September 26, 2022
Average gasoline prices in Texas have fallen 5.5 cents per gallon in the last week, averaging $3.09/g today, according to GasBuddy’s survey of 13,114 stations in Texas. Prices in Texas are 26.9 cents per gallon lower than a month ago and stand 26.5 cents per gallon higher than a year ago. The national average price of diesel has declined 5.1 cents in the last week and stands at $4.88 per gallon.
According to GasBuddy price reports, the cheapest station in Texas was priced at $2.55/g yesterday while the most expensive was $4.69/g, a difference of $2.14/g. The lowest price in the state yesterday was $2.55/g while the highest was $4.69/g, a difference of $2.14/g.
The national average price of gasoline has risen 3.2 cents per gallon in the last week, averaging $3.67/g today. The national average is down 17.5 cents per gallon from a month ago and stands 49.3 cents per gallon higher than a year ago, according to GasBuddy data compiled from more than 11 million weekly price reports covering over 150,000 gas stations across the country.
Historical gasoline prices in Texas and the national average going back ten years:
September 26, 2021: $2.83/g (U.S. Average: $3.17/g)

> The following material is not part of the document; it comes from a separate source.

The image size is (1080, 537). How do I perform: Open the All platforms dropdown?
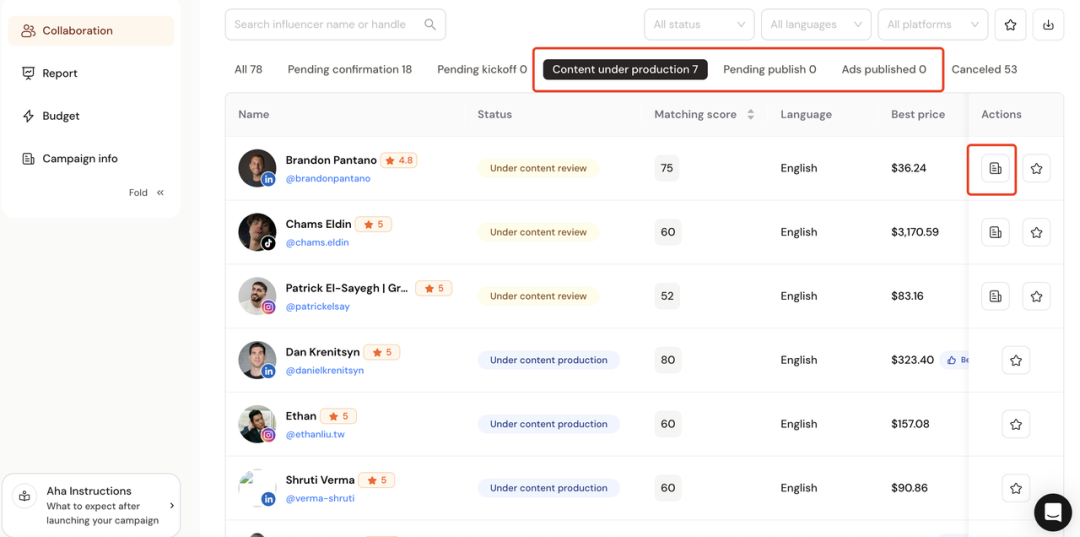point(932,25)
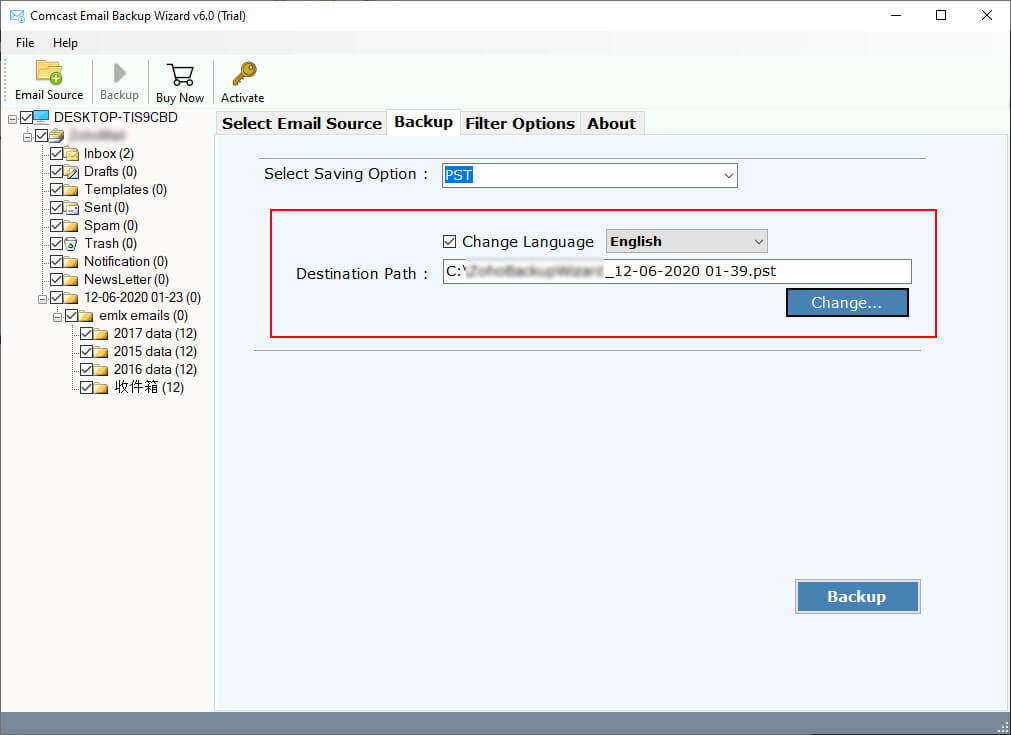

September 26, 2020: $1.86/g (U.S. Average: $2.19/g)
September 26, 2019: $2.37/g (U.S. Average: $2.65/g)
September 26, 2018: $2.62/g (U.S. Average: $2.87/g)
September 26, 2017: $2.43/g (U.S. Average: $2.56/g)
September 26, 2016: $1.95/g (U.S. Average: $2.20/g)
September 26, 2015: $2.03/g (U.S. Average: $2.28/g)
September 26, 2014: $3.15/g (U.S. Average: $3.34/g)
September 26, 2013: $3.18/g (U.S. Average: $3.42/g)
September 26, 2012: $3.58/g (U.S. Average: $3.80/g)
Neighboring areas and their current gas prices:
Midland Odessa- $3.12/g, down 5.1 cents per gallon from last week’s $3.17/g.
San Antonio- $3.03/g, down 5.5 cents per gallon from last week’s $3.08/g.
Austin- $3.12/g, down 4.0 cents per gallon from last week’s $3.16/g.
“One of the longest gas price declines on record has finally come to an end after 14 weeks, with gas prices shooting up in several regions amidst myriad refinery issues from the West Coast to the Great Lakes and in between,” said Patrick De Haan, head of petroleum analysis at GasBuddy. “I don’t know that I’ve ever seen a wider gamut of price behaviors coast to coast in my career. A slew of unexpected refinery disruptions, including fires and routine maintenance, have seemingly all happened in a short span of time, causing wholesale gas prices to spike in areas of the West Coast, Great Lakes and Plains states – and some of those areas could see prices spike another 25-75 cents per gallon or more until issues are worked out. In addition, as Tropical Storm Ian nears the U.S. coast, some refiners could see limited disruption. As a precaution, GasBuddy has activated its Fuel Availability Tracker for motorists in Florida, Georgia, Alabama and South Carolina. Hopefully, disruptions will be very limited due to Ian, but there remain many factors driving prices both up and down across the country.”
GasBuddy is the authoritative voice for gas prices and the only source for station-level data. GasBuddy’s survey updates 288 times every day from the most diverse list of sources covering nearly 150,000 stations nationwide, the most comprehensive and up-to-date in the country. GasBuddy data is accessible at http://prices.GasBuddy.com.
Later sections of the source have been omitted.